Aim of the task
Convert the lines below into a numbered list, omitting any blank lines and excluding the pictures from the result.
|---|
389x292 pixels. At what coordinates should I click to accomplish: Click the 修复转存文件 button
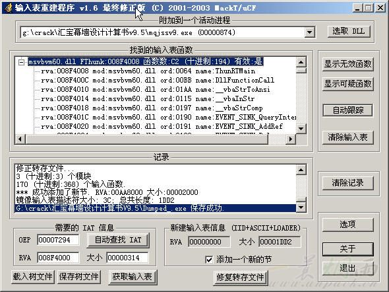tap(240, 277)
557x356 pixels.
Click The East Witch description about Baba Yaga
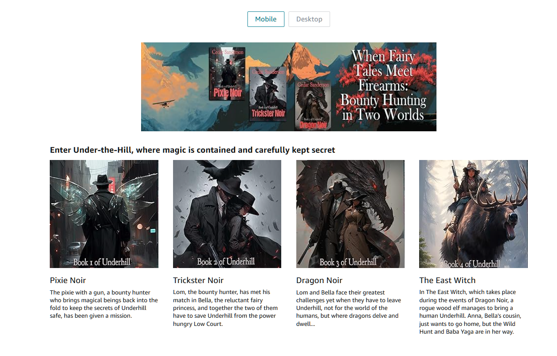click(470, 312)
|---|
Task response
1. 389x292 pixels. At what coordinates should I click to accomplish: Click the 修复转存文件 button
2. tap(240, 277)
3. 557x356 pixels.
4. Click The East Witch description about Baba Yaga
5. click(470, 312)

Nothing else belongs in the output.